Chipster manual

RNA-seq / Count reads per transcripts using eXpress

Description

Counts reads per transcripts using the eXpress package.

Parameters

Quality scale used in the FASTQ file (phred + 33, phred + 64) [phred + 33]
How many valid alignments should Bowtie2 search per read (20, 100, 1000) [100]
Mean fragment length (10-10,000) [200]
Fragment length standard deviation (5-200) [60]

Details

This tool takes as input either paired end or single end reads in FASTQ files, and transcripts in a multi-fasta file. Both the read and transcript file can be zipped. Reads are aligned to the transcripts using Bowtie2, and you should allow as many multimappings as possible.
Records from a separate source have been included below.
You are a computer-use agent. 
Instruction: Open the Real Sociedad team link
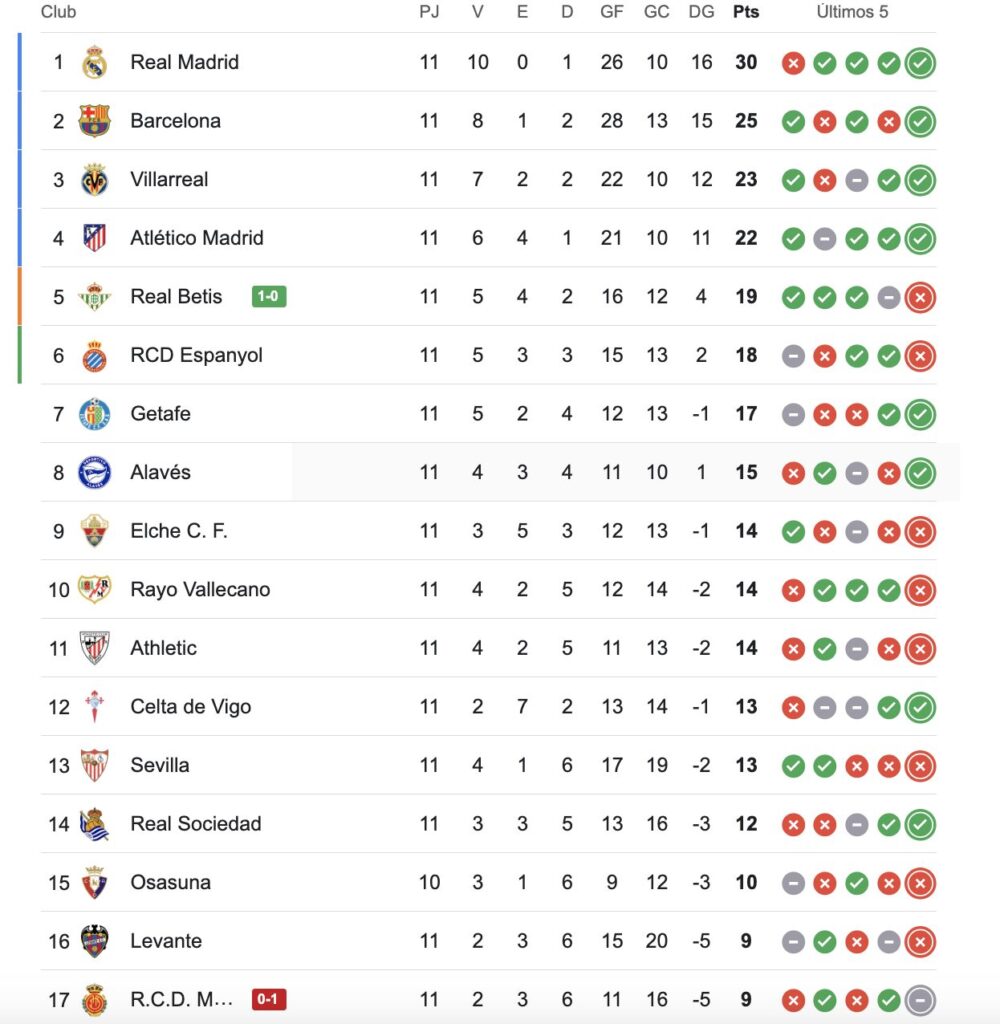(x=195, y=824)
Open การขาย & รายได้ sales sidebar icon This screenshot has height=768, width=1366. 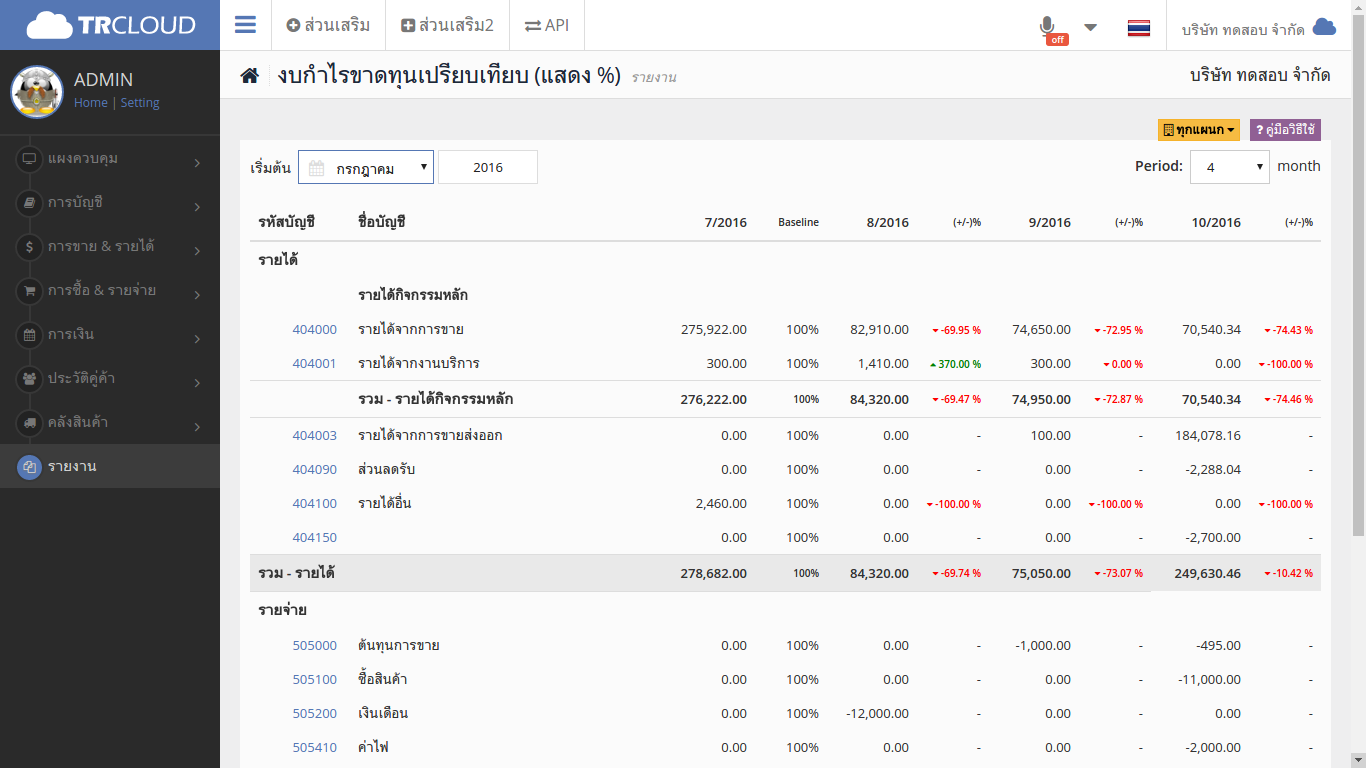31,247
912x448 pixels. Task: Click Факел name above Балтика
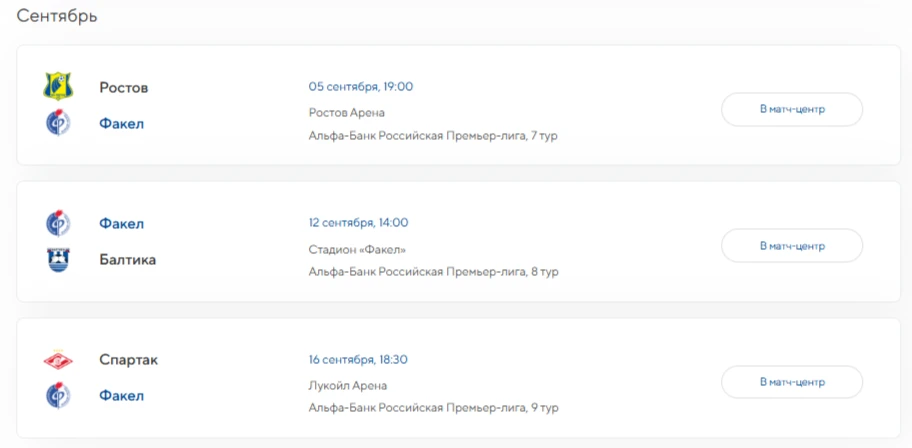pyautogui.click(x=122, y=224)
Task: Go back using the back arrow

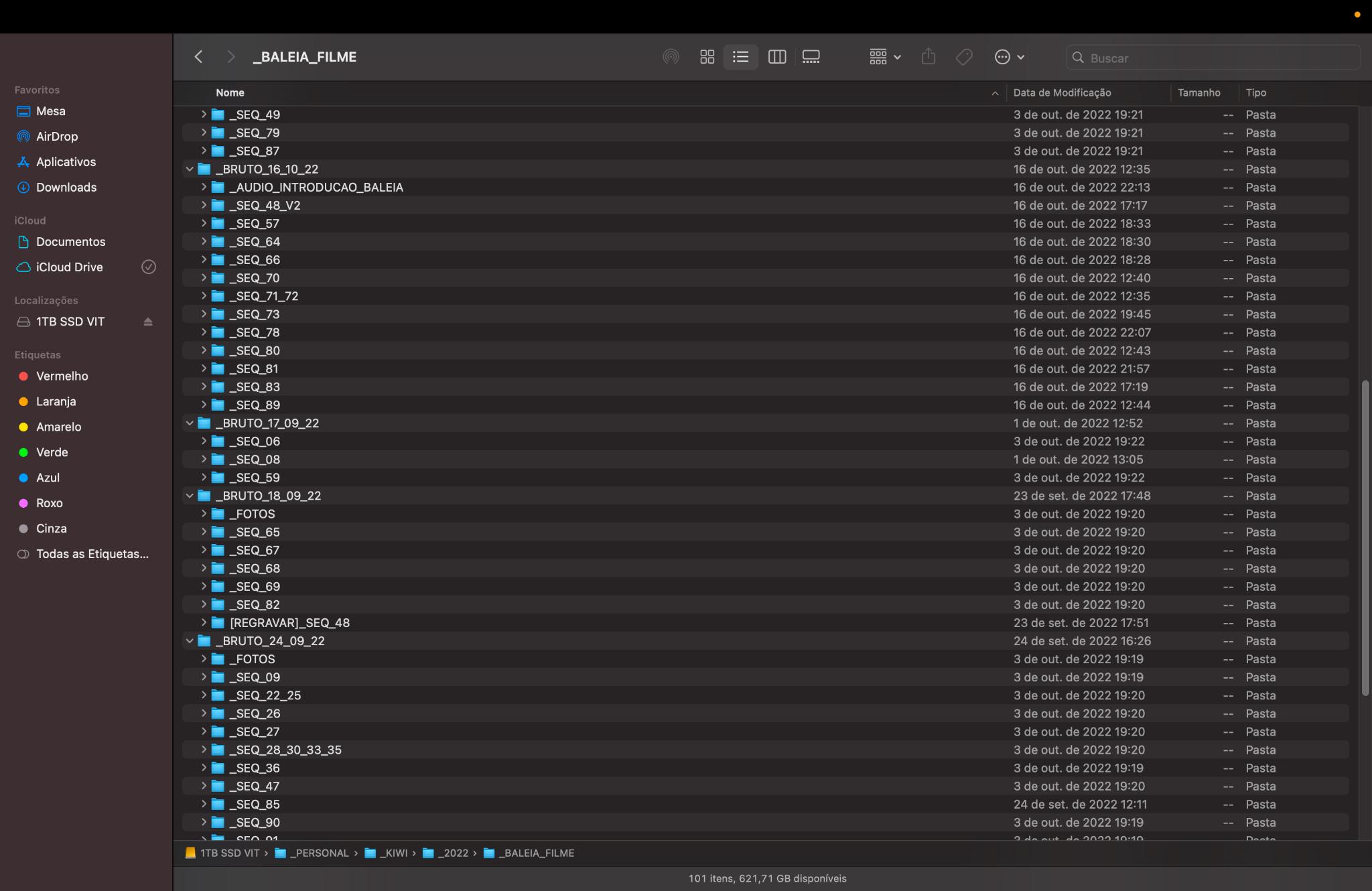Action: 198,57
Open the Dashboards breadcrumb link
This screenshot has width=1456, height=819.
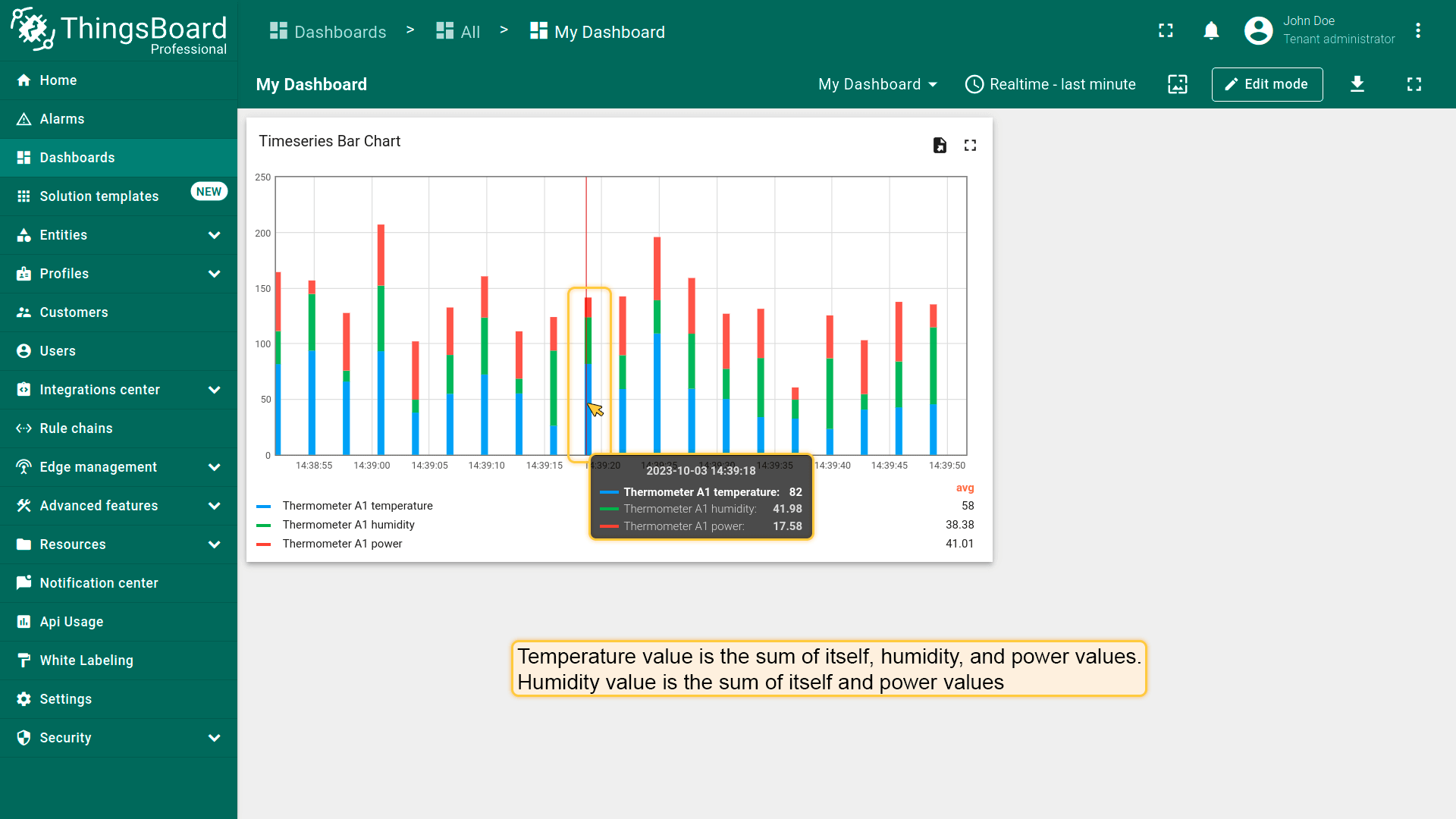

Note that Bowtie2 can be very slow if many alignments are allowed per read.

Counting reads at transcript level is complicated by the fact that transcript isoforms typically have overlapping parts. In order to assign ambiguously mapping reads to different isoforms, an expectation maximization (EM) approach is used. This approach alternates between two steps: an expectation step where reads are assigned to transcripts with a probability according to those transcripts’ abundances (which are initially assumed to be equal), and a maximization step where the abundances are updated based on the assignment probability.

eXpress can resolve multi-mappings of reads across transcripts and gene families, learn fragment length distribution from data, and correct for sequence specific bias near the ends of fragments, which arises due to primers used in library preparation. In addition, eXpress also includes a model for sequencing errors including indels.

The fragment length and standard deviation parameters are used by eXpress. While the empirical distribution is estimated from paired-end reads on-the-fly, these values parameterize the prior distribution. If only single-end reads are available, this prior distribution is also used to determine the effective length

eXpress reports the following abundance measures for each transcript: estimated counts, effective counts, FPKM and TPM. The authors of eXpress recommend using rounded effective counts differential expression analysis with tools like edgeR. You can combine several count files to a count table using the tool "Utilities / Create NGS experiment"

Output

The analysis output consists of the following files:

full-express-output.tsv: The full result file of eXpress sorted by bundle identifier.
effective-counts-express.tsv: Result file containing rounded effective counts.

Reference

Please cite the following article if you use this tool:
A Roberts and L Pachter: Streaming fragment assignment for real-time analysis of sequencing experiments Nature Methods 10,71–73(2013).